ORACIÓN CADA DÍA

Liturgia del domingo
Palabra de dios todos los dias
Libretto DEL GIORNO
Liturgia del domingo
Domingo 26 de marzo

V de Cuaresma


Primera Lectura

Ezequiel 37,12-14

Por eso, profetiza. Les dirás: Así dice el Señor Yahveh: He aquí que yo abro vuestras tumbas; os haré salir de vuestras tumbas, pueblo mío, y os llevaré de nuevo al suelo de Israel. Sabréis que yo soy Yahveh cuando abra vuestras tumbas y os haga salir de vuestras tumbas, pueblo mío. Infundiré mi espíritu en vosotros y viviréis; os estableceré en vuestro suelo, y sabréis que yo, Yahveh, lo digo y lo haga, oráculo de Yahveh."

Salmo responsorial

Salmo 129 (130)

Desde lo más profundos grito a ti, Yahveh:

¡Señor, escucha mi clamor!
¡Estén atentos tus oídos
a la voz de mis súplicas!

Si en cuenta tomas las culpas, oh Yahveh,
¿quién, Señor, resistirá?

^^^^

▸ **TAREA**
Continúa el texto de la liturgia del domingo a partir del último verso del salmo. El listado no tiene nada que ver con esto.

▸ **DATOS APORTADOS**
^^^^

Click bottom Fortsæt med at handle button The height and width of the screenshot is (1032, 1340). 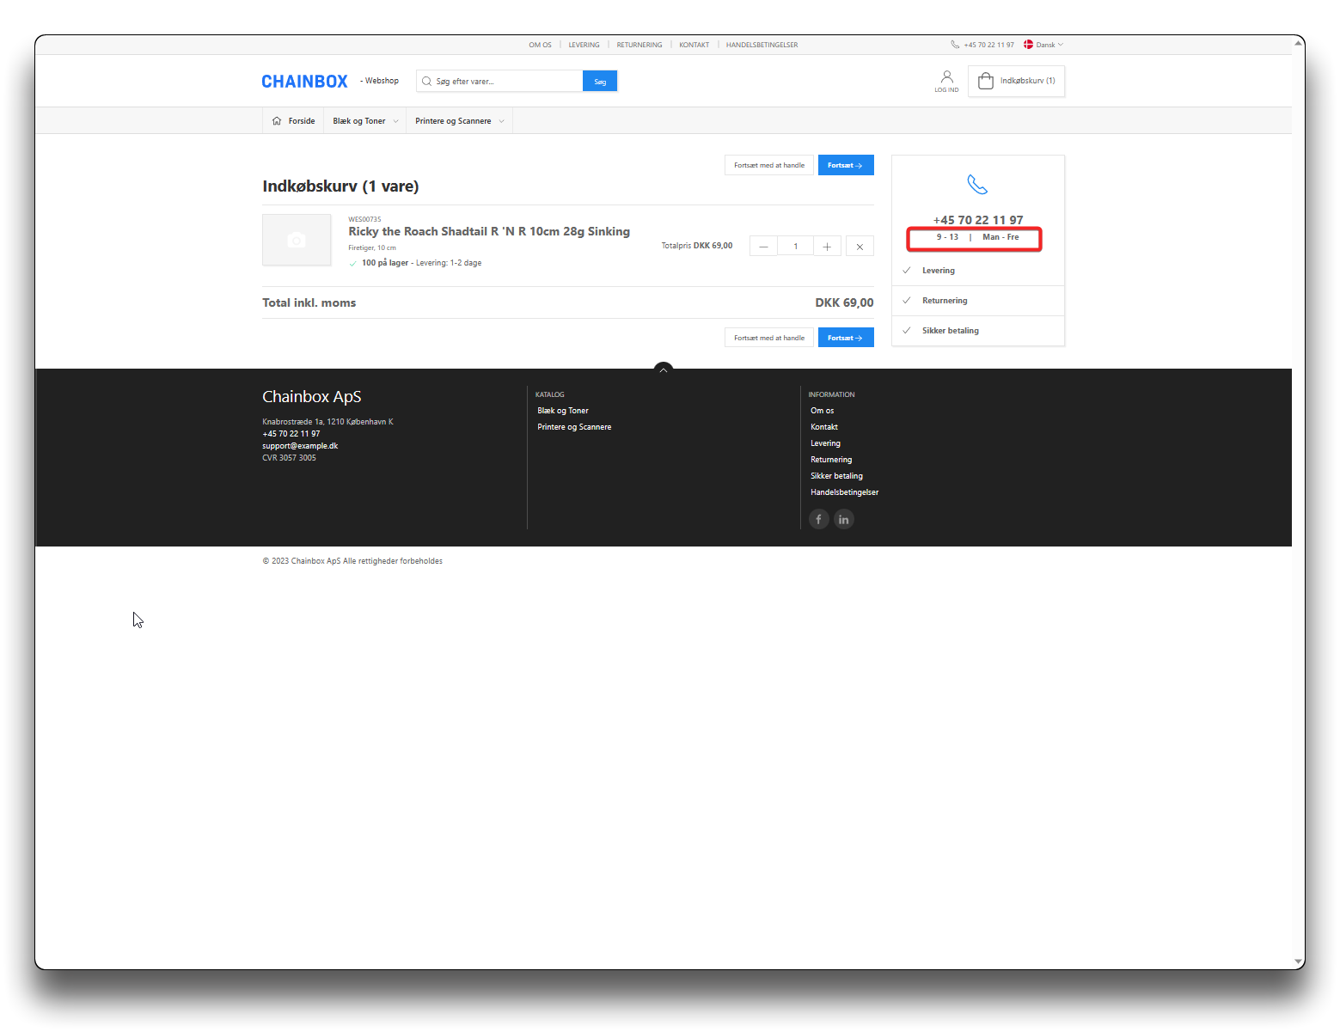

^^^^

▸ **RESPUESTA**
Mas el perdón se halla junto a ti,
para que seas temido.

Yo espero en Yahveh, mi alma
espera en su palabra;

mi alma aguarda al Señor
más que los centinelas la aurora;
mas que los centinelas la aurora,

aguarde Israel a Yahveh.
Porque con Yahveh está el amor,
junto a él abundancia de rescate;

él rescatará a Israel
de todas sus culpas.

Segunda Lectura

Romanos 8,8-11

así, los que están en la carne, no pueden agradar a Dios. Mas vosotros no estáis en la carne, sino en el espíritu, ya que el Espíritu de Dios habita en vosotros. El que no tiene el Espíritu de Cristo, no le pertenece; mas si Cristo está en vosotros, aunque el cuerpo haya muerto ya a causa del pecado, el espíritu es vida a causa de la justicia. Y si el Espíritu de Aquel que resucitó a Jesús de entre los muertos habita en vosotros, Aquel que resucitó a Cristo de entre los muertos dará también la vida a vuestros cuerpos mortales por su Espíritu que habita en vosotros.

Lectura del Evangelio

Gloria a ti, oh Señor, sea gloria a ti

Ayer fui sepultado con Cristo,
hoy resucito contigo que has resucitado,
contigo he sido crucificado,
acuérdate de mí, Señor, en tu Reino.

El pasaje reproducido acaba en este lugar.